→ EXERCISE INSTRUCTIONS: Below are lines of data; restate word for word those running from the line containing "Czas realizacji zamówienia (127, 1301)" to the line containing "2020 (957, 457)", inclusive, and no others.

....

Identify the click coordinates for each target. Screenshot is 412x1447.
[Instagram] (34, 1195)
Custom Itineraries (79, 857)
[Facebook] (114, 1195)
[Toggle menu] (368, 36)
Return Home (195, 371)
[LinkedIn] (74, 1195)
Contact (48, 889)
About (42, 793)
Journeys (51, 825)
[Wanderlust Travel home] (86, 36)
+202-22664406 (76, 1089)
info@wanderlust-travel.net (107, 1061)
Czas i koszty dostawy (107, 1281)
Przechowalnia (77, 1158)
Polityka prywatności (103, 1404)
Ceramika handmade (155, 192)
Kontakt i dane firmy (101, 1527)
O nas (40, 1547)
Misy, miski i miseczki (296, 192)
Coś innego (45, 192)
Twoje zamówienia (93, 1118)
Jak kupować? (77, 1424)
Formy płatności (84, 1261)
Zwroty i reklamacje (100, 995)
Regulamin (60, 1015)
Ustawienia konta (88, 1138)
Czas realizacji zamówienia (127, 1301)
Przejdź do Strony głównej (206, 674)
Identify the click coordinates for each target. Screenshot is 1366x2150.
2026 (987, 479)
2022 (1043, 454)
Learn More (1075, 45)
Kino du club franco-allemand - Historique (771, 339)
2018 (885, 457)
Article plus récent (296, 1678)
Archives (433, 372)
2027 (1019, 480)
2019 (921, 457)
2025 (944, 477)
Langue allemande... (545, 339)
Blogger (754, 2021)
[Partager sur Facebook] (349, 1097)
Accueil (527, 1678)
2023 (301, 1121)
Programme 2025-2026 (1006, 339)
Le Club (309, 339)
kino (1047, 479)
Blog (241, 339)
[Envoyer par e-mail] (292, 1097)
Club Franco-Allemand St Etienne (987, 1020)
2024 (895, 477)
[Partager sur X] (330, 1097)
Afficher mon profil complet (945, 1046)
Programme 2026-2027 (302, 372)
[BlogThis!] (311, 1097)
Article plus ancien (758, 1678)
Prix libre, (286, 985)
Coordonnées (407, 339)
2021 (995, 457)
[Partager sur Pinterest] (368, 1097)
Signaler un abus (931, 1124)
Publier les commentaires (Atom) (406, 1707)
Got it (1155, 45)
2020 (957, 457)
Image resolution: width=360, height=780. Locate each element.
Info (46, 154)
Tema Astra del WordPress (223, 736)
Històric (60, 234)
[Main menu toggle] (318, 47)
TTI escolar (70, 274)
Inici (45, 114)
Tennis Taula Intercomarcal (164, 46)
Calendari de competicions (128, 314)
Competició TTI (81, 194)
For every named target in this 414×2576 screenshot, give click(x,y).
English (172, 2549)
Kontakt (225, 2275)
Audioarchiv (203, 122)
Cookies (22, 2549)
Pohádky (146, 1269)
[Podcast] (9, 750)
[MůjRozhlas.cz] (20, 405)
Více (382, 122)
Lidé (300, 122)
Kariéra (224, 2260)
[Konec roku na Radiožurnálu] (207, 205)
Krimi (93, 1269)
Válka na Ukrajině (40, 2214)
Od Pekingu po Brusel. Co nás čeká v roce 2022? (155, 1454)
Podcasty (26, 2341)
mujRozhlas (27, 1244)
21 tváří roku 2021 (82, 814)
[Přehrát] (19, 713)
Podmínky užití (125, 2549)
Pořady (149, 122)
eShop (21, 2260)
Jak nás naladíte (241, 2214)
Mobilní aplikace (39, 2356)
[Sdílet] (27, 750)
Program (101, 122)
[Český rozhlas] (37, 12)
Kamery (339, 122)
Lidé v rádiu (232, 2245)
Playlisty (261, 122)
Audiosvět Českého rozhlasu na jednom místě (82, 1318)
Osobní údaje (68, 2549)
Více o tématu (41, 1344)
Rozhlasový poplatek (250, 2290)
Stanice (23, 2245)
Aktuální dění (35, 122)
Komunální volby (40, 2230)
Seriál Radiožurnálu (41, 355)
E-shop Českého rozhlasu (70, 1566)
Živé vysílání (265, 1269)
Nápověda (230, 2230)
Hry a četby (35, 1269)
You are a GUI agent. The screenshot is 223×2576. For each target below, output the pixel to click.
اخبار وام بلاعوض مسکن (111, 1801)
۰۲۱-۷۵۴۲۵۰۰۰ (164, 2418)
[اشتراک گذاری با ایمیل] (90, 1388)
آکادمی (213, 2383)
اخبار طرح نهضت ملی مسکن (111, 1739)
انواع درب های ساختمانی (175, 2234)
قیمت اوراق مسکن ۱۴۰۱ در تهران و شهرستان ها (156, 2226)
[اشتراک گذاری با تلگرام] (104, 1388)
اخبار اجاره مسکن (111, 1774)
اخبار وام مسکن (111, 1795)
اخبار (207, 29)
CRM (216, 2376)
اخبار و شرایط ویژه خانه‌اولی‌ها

....

→ RESULT:
Czas realizacji zamówienia (127, 1301)
Przejdź do Strony głównej (206, 674)
Identify the click coordinates for each target. Screenshot is 1366x2150.
2026 (987, 479)
2022 (1043, 454)
Learn More (1075, 45)
Kino du club franco-allemand - Historique (771, 339)
2018 (885, 457)
Article plus récent (296, 1678)
Archives (433, 372)
2027 (1019, 480)
2019 (921, 457)
2025 (944, 477)
Langue allemande... (545, 339)
Blogger (754, 2021)
[Partager sur Facebook] (349, 1097)
Accueil (527, 1678)
2023 (301, 1121)
Programme 2025-2026 (1006, 339)
Le Club (309, 339)
kino (1047, 479)
Blog (241, 339)
[Envoyer par e-mail] (292, 1097)
Club Franco-Allemand St Etienne (987, 1020)
2024 (895, 477)
[Partager sur X] (330, 1097)
Afficher mon profil complet (945, 1046)
Programme 2026-2027 (302, 372)
[BlogThis!] (311, 1097)
Article plus ancien (758, 1678)
Prix libre, (286, 985)
Coordonnées (407, 339)
2021 (995, 457)
[Partager sur Pinterest] (368, 1097)
Signaler un abus (931, 1124)
Publier les commentaires (Atom) (406, 1707)
Got it (1155, 45)
2020 (957, 457)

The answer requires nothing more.